*Record excerpts*
*** Begin section ***
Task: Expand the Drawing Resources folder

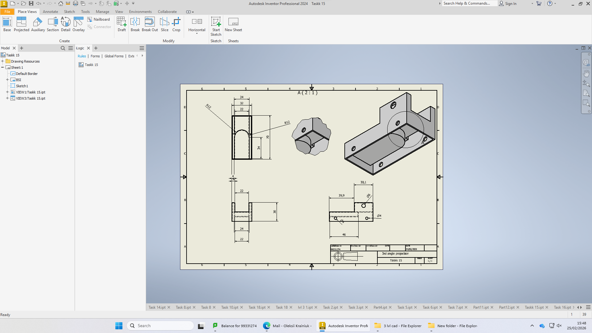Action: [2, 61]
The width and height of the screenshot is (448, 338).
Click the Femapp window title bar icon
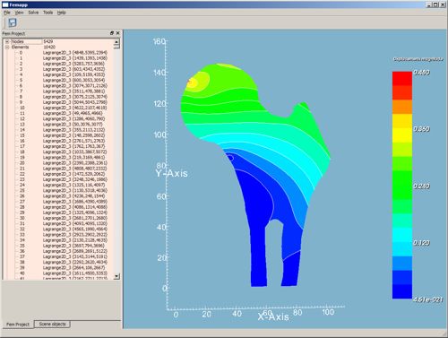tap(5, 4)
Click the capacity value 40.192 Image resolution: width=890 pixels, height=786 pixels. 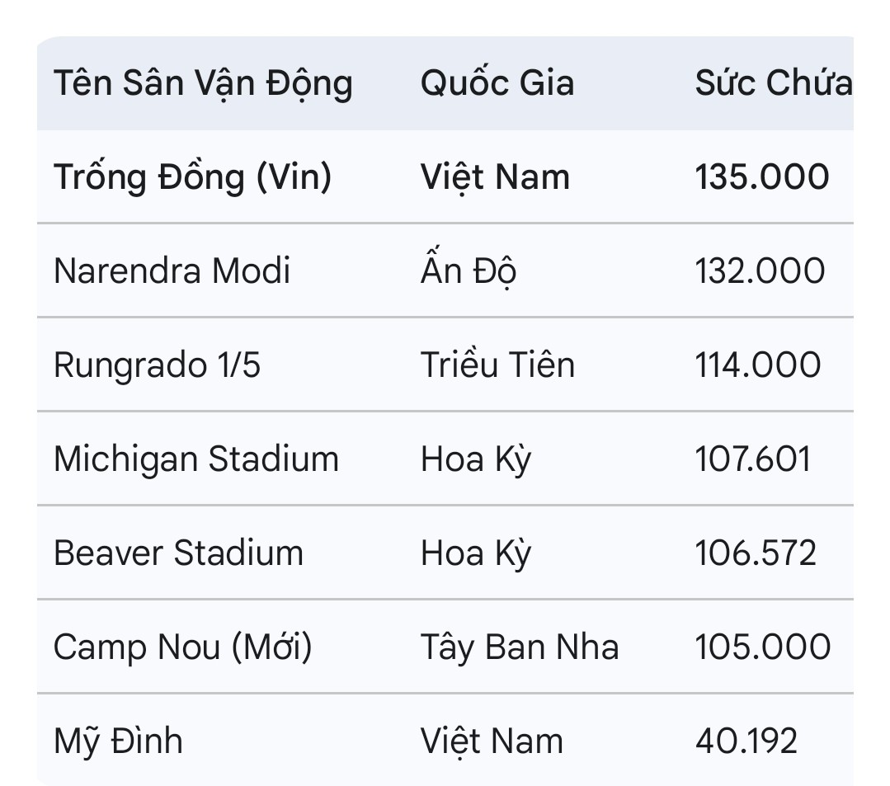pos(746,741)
*** End section ***
*** Begin section ***
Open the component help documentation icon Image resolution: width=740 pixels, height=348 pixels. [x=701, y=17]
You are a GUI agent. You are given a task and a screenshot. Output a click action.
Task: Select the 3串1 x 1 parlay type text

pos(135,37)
*** End section ***
*Task to carry out*
From the entries, copy every line in which the string "screenshot" can be found.

*Reply*
The width and height of the screenshot is (448, 338).
You are a GUI agent. You are given a task and a screenshot. Output a click action.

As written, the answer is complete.